Image:Lord Peel arrives.jpg On 11 November, 1936, the commission arrived to Palestine to investigate the reasons behind the uprising. It returned to Britain on 18 January, 1937. On 7 July, 1937, it published its report.

History

The Commission was established at a time of increased violence; serious clashes between Arabs and Jews broke out in 1936 and were to last three years. The Commission was charged with determining the cause of the riots, and judging the merit of grievances on both sides. Chaim Weizmann made a speech on behalf of the Jews. The Mufti of Jerusalem, Hajj Amin al-Husseini, refused to testify in front of the Commission. Instead, he demanded full cessation of Jewish immigration. Although the Arabs continued to boycott the Commission officially, there was a sense of urgency to respond to Weizmann's appeal to restore calm. The former Mayor of Jerusalem Ragheb Bey al-Nashashibi - who was the Mufti rival in the internal palestinian arena, was thus sent to explain the Arab perspective through unofficial channels. [1]

Recommendations

The report recommended that the Mandate be eventually abolished — except in a "corridor" surrounding Jerusalem, stretching to the Mediterranean Coast just south of Jaffa — and the land under its authority (and accordingly, the transfer of both Arab and Jewish populations) be apportioned between an Arab and Jewish states. The Jewish side was to receive a territorially smaller portion in the mid-west and north, from Mount Carmel to south of Be'er Tuvia, as well as the Jezreel Valley and the Galilee, while the Arab state was to receive territory in the south and mid-east which included Judea, Samaria and the sizable, though economically undeveloped and infertile, Negev desert.

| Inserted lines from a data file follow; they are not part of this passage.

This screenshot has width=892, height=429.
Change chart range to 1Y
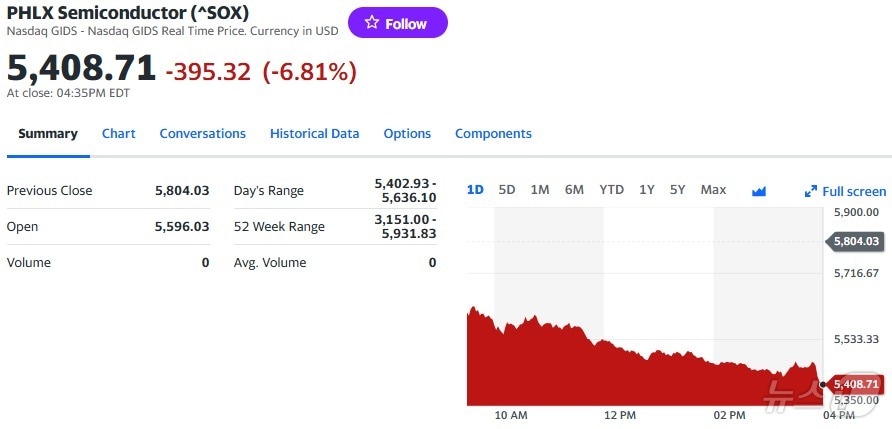(x=647, y=190)
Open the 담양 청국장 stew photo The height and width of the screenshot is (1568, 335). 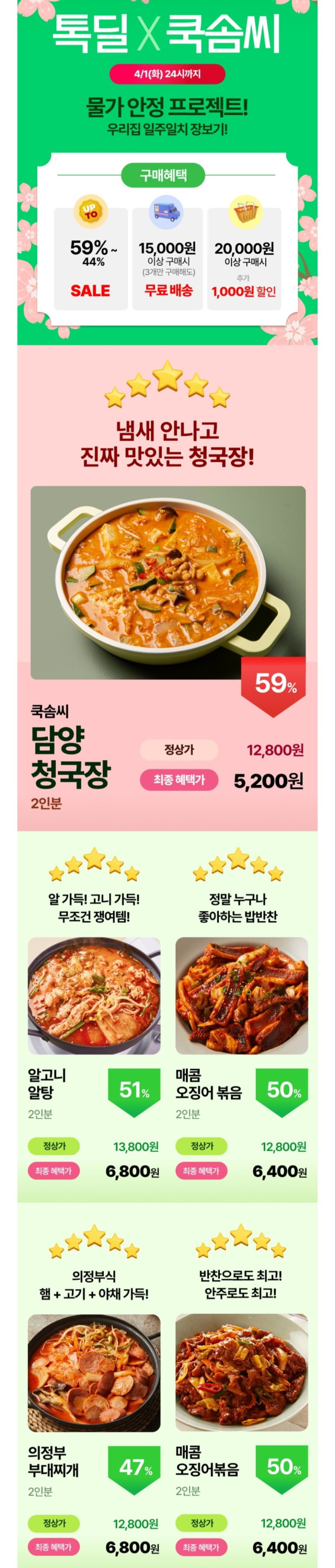[x=168, y=582]
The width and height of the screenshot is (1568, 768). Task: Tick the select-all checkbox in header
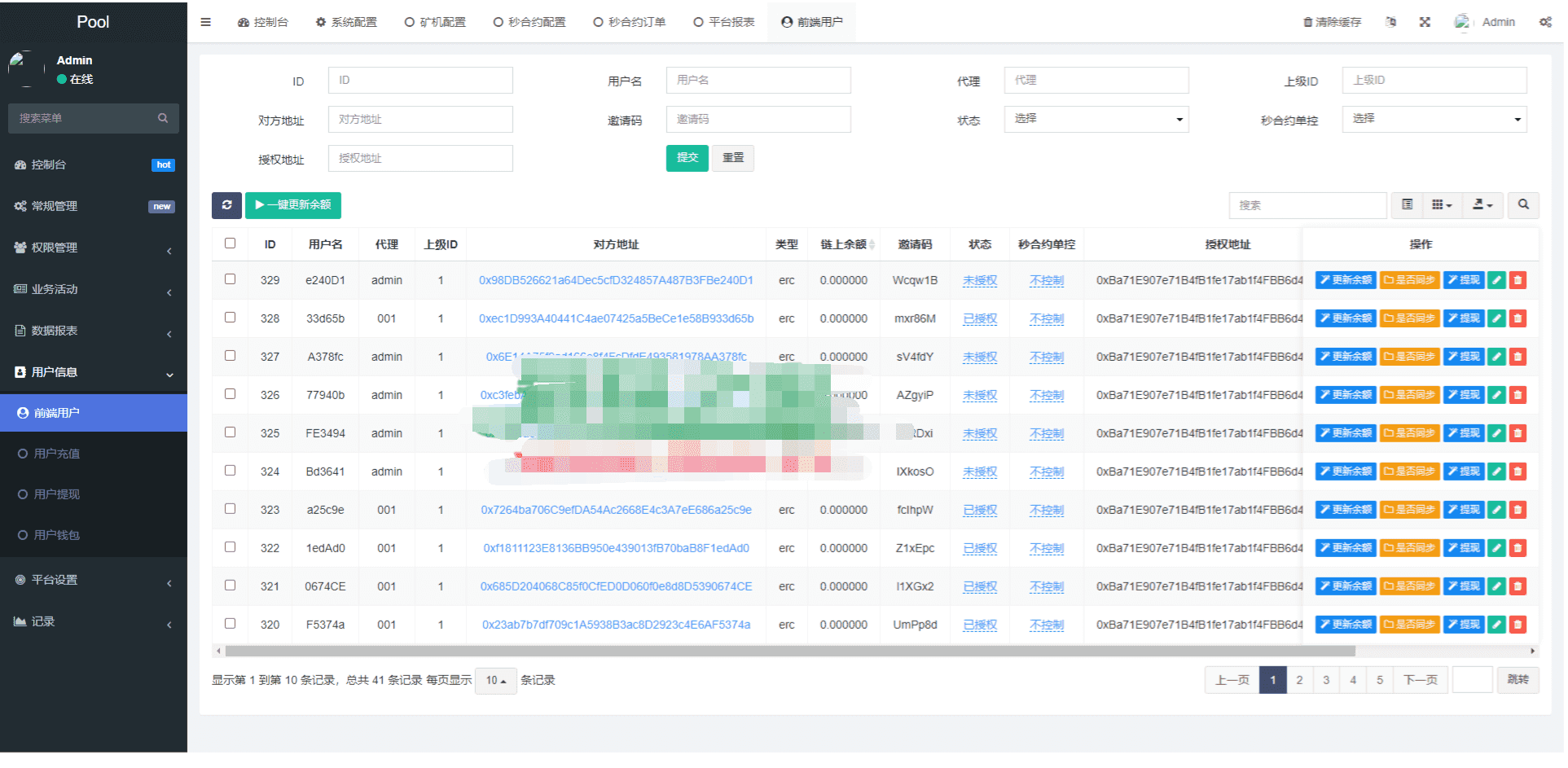click(231, 244)
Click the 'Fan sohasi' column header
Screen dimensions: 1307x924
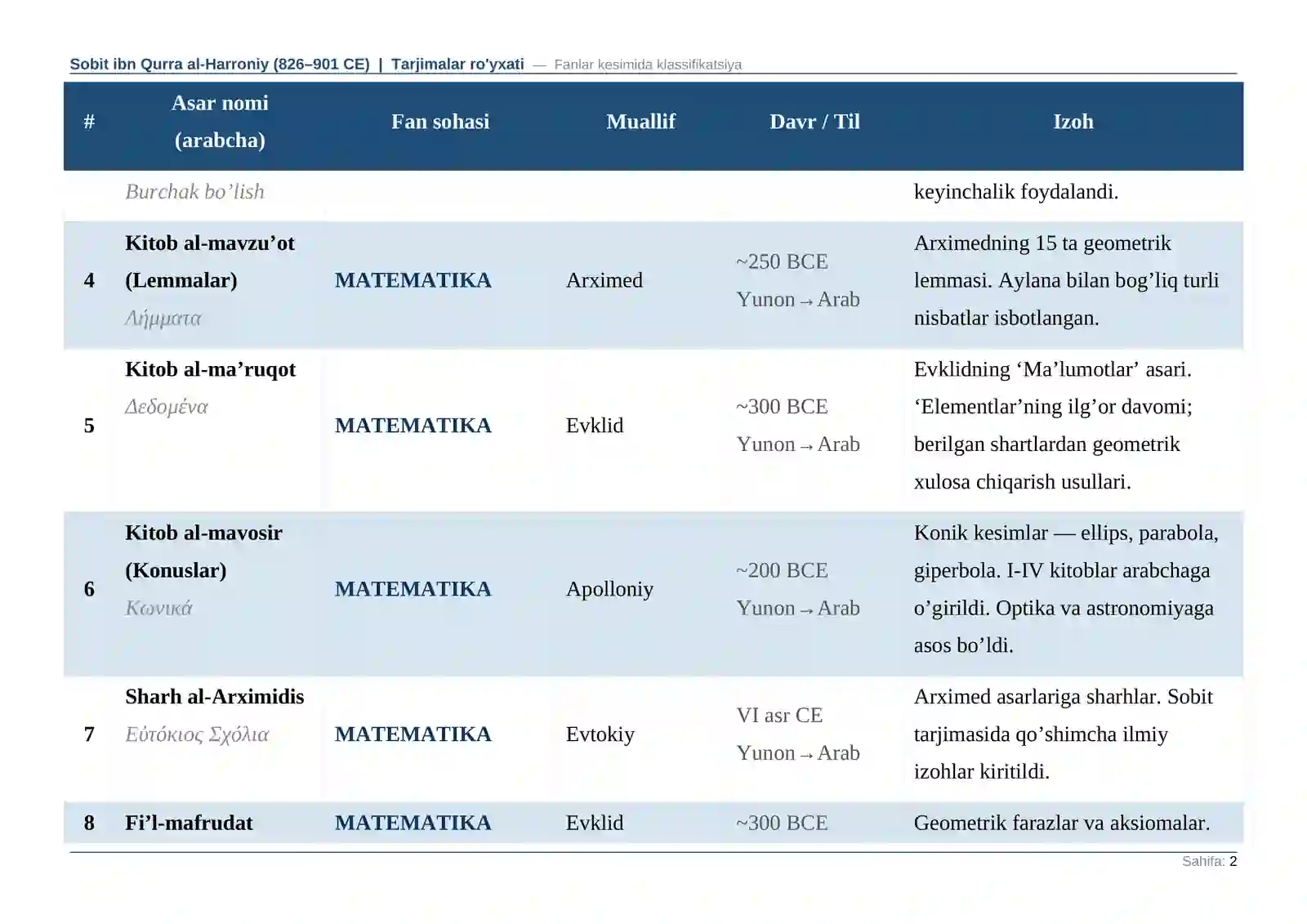440,122
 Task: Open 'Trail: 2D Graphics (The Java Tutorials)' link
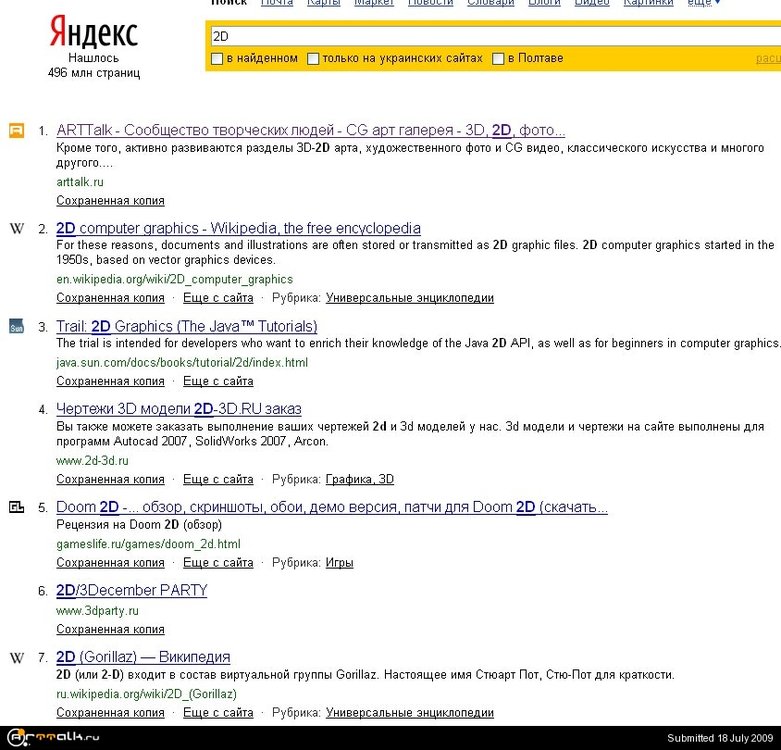coord(186,326)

Exchange of land and population transfer

The report recommended that "[s]ooner or later there should be a transfer of land and, as far as possible, an exchange of population":

"A precedent is afforded by the exchange effected between the Greek and Turkish populations on the morrow of the Greco-Turkish War of 1922. A convention was signed by the Greek and Turkish Governments, providing that, under the supervision of the League of Nations, Greek nationals of the Orthodox religion living in Turkey should be compulsorily removed to Greece, and Turkish nationals of the Moslem religion living in Greece to Turkey. The numbers involved were high--no less than some 1,300,000 Greeks and some 400,000 Turks. But so vigorously and effectively was the task accomplished that within about eighteen months from the spring of 1923 the whole exchange was completed. The courage of the Greek and Turkish statesmen concerned has been justified by the result. Before the operation the Greek and Turkish minorities had been a constant irritant. Now Greco-Turkish relations are friendlier than they have ever been before."[2]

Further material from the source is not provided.